Calcium Content in Cephalopods

There is an important difference here between calcium carbonate, which is the calcium in shells and cuttlebones, and ionic calcium (calcium chloride most commonly when not free ionic) used in neurons and other cells. Even cephs with no calcified structures need calcium for cellular functions, like all animals.

About the speculation of high Ca2+ in tissue because of the 'rich' innervation - I have some doubts about this. Lots of other peripheries have very, very dense innervation (mammalian skin and body hair innervation, for example, is pretty darned extensive). Yes, cephalopods use their motor neuronal network to show off with chromatophores, and they do have a LOT of peripheral cell bodies in the arms, but I will bet you mammalian tissue rivals it.

Mammals absorb their calcium via their diets, and (presumably) cephalopods do too - I actually don't know for sure.. I guess they could absorb it directly from SW... But animals generally have no trouble getting enough of it from a regular dietary source without extra supplementation. In captivity, where food sources are far more homogenous than in the wild, supplemental calcium might be needed (just like it is in humans with bad diets...).
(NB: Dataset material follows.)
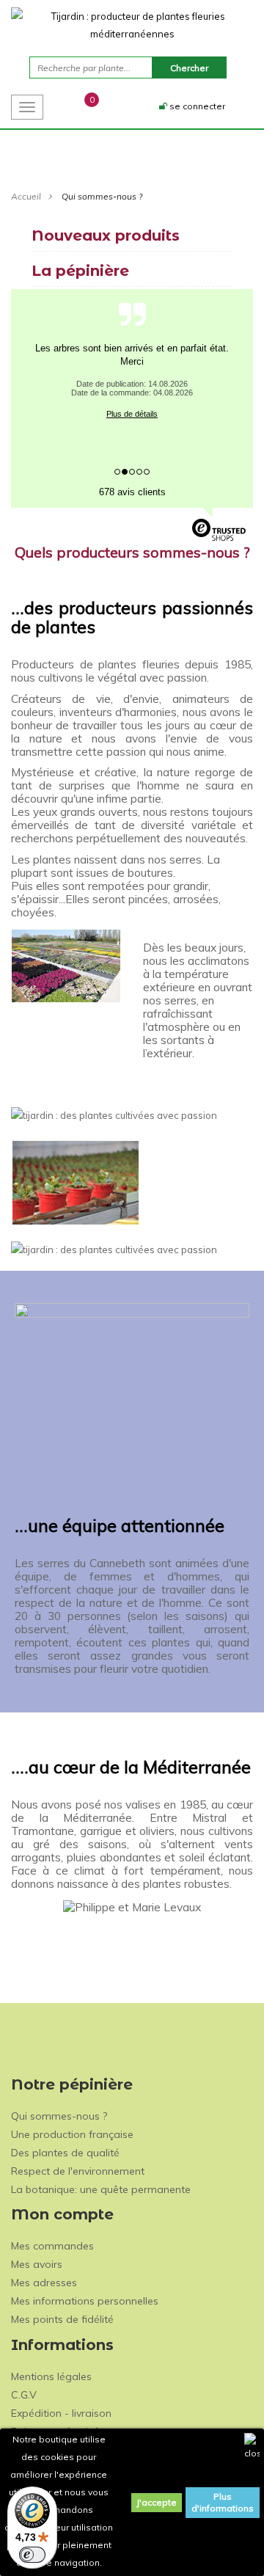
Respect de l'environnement (77, 2171)
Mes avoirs (36, 2264)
For animals needing to make a shell in captivity (like Nautiluses), calcium supplementation might be necessary.

The original observation that calamari supplies a significant amount of daily calcium - I'm guessing this is common to many marine food sources.

About the marine-freshwater transition - it seems unlikely that calcium needs are a limiting factor. Many molluscs (with highly homologous physiologies and similarly substantially complex nervous systems) have colonised freshwater habitats just fine. I'd love to know why cephalopods never made it to freshwater, too. Any more thoughts on that topic?
 
thanks for the detailed reply, but i wasnt really concerned with cephalopod dietary needs. my thinking was that if cephalopods had high concentrations of calcium in their tissues, it might mean that the had a hard time excreting excess ions like calcium. a weak renal system might be the the barrier that kept cephs out of freshwater.
 
Pr0teusUnbound;194801 said:
thanks for the detailed reply, but i wasnt really concerned with cephalopod dietary needs. my thinking was that if cephalopods had high concentrations of calcium in their tissues, it might mean that the had a hard time excreting excess ions like calcium. a weak renal system might be the the barrier that kept cephs out of freshwater.

Well I wasn't entirely sure what your primary interest was, so I gave a general reply to the major themes in the thread, not just your original post...

Have you read this thread? It contains some interesting discussion on the freshwater question, including several excellent walls-of-text from Monty.

Re-reading over his old posts always make me sad initially, but then very happy that his thoughts are still here with us!

http://www.tonmo.com/forums/showthread.php?10350-Freshwater-squid
 
I think I could spend a solid month of 9-5 reading of this site, & still not be half-way through! I wish I would've been around here in Monty's time; he seemed to be quite a wealth of information. Definitely wove well into the tapestry. Those posts are well worth a look-see, pr0teusUnbound!
 
CG thanks for the article on decay. The observations of postmortem swelling and some of the pre-death observations (keep in mind my lay background and lack of biology) make me, again, note the swelling I often see in the arms during senescence (and an odd swelling I am currently seeing in Octavia of one arm - potentially an infection, but different than any I have seen). It also made me think to mention the infertile eggs that I kept in saltwater for months. The eggs' water dried out occasionally (ie were left covered in salt) and I added more saltwater (not fresh water) when I noticed but the odd thing was that they never seemed to change. The salt may have preserved them as we do with meat but they never swelled or appeared to shrink and when I re-added water the looked and felt just as they had (to the naked eye and untrained touch) when I collected them. When I have placed emptied casings in saltwater, they have deteriorated so I found this very strange but it makes me wonder if infertile eggs may preserve given the right conditions. Unfortunately, they might not tell us much.
 
robyn;194804 said:
Well I wasn't entirely sure what your primary interest was, so I gave a general reply to the major themes in the thread, not just your original post...

Have you read this thread? It contains some interesting discussion on the freshwater question, including several excellent walls-of-text from Monty.

Re-reading over his old posts always make me sad initially, but then very happy that his thoughts are still here with us!

http://www.tonmo.com/forums/showthread.php?10350-Freshwater-squid

my apologies. i can be vague at times.

i have read a bit of that thread. i liked how someone mentioned bull sharks. i remember hearing on shark week that the can transition from saltwater to freshwater by hiking their testosterone levels, and salmon do the same thing with their cortisol, so im rather convinced a strong renal system is important for salt-freshwater transition.